The coalition doesn’t want to bring Live Nation down and put it out of business. It just wants – as New York Attorney General Letitia James put it, Live Nation to end its “abusive and anticompetitive conduct to protect fans, artists, and venues and … pay for their wrongdoing.”

“For too long, Live Nation and Ticketmaster have unfairly and illegally run the world of live events, abusing their dominance to overcharge fans, bully venues, and limit artists,” James said.

“When companies like Live Nation control every aspect of an event, it leads to bad blood – concertgoers and sports fans suffer and are forced to pay cruel prices. Everybody agrees, Live Nation and Ticketmaster are the problem, and it’s time for a new era. Today, we are taking this important action to protect consumers and force big companies to stop abusing their influence and get in formation.” 

Large and in charge

In all honesty, Live Nation is large and in charge. It owns, operates, or has exclusive booking rights for hundreds of venues nationwide, including New York’s Madison Square Garden, Bonnaroo Music and Arts Festival, Milwaukee, Utah and Austin. 

In the good old days of live events, there would be a promoter and a venue and they would work together, but Live Nation controls lots more than that. It can own the venue, it can hire the acts, and it might hold all the ticketing rights.

That ticketing element is what may have done Ticketmaster in. It controls an estimated 70%-80% of the ticketing industry and those behind the suit say that that gives the company power to force out competitors and, in turn, leave venues, and artists with limited options. And consumers? They may be the unhappiest of the bunch.

What the state attorneys and the DOJ want to stop

There are three things the lawsuit seeks to change in the consumer’s favor: 

  • The plaintiffs want Live Nation to be transparent, give more options when purchasing tickets, and have more concert choices. This aspect may be the easiest to do since Live Nation already agreed with President Biden to pull back on "junk fees."

  • Give artists more opportunities to play concerts, more choices for promoting their concerts and the option of selling tickets to their own shows; and

  • Allow venues more options for obtaining concerts and ticketing services, and not force them to continue using Live Nation and Ticketmaster, or to pass the higher costs onto consumers. 

And Live Nation?
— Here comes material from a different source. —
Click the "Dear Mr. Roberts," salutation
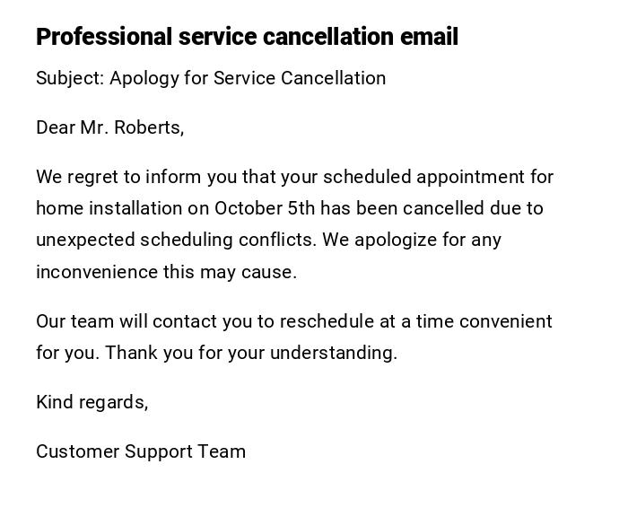 (109, 127)
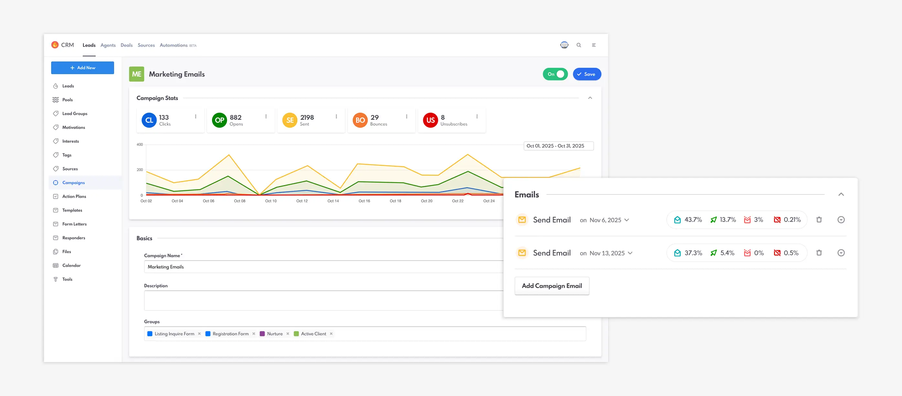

It doesn’t have much choice. It could decide to break itself up and sell off pieces of the company or it could fight back like it was Metallica on fire. You can guess which route it’s decided on.

In breaking down the lawsuit, Dan Wall, executive vice president, Corporate and Regulatory Affairs, Live Nation Entertainment, fiercely defended his company, essentially saying that the lawsuit “won’t reduce ticket prices or service fees.”
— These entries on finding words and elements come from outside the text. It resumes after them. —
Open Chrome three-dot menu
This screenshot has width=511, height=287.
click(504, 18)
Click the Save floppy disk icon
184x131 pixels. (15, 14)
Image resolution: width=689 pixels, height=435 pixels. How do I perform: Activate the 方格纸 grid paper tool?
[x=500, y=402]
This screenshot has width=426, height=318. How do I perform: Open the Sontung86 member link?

Live Nation also claimed that it’s hurting because of “more competition than ever in the live events market,” and that Ticketmaster’s market share has declined since 2010.

“This lawsuit distracts from real solutions that would decrease prices and protect fans – like letting artists cap resale prices,” Wall claimed.

Wall went on to illustrate that despite what some may think are high fees, Live Nation/Ticketmaster’s share of the “take rate” is much lower than other companies in other consumer categories. 

PhotoWall said that, in no way, shape, or fashion does his company have the traditional markings of a “monopoly.” 

Service charges on Ticketmaster are no higher than on SeatGeek, AXS, or other primary ticketing sites, and are frequently lower.  In fact, when Ticketmaster loses a venue to SeatGeek, service charges usually go up substantially.  And even accounting for sponsorship, an advertising business that helps keep ticket prices down, Live Nation’s overall net profit margin is at the low end of profitable S&P 500 companies,” Wall asserted.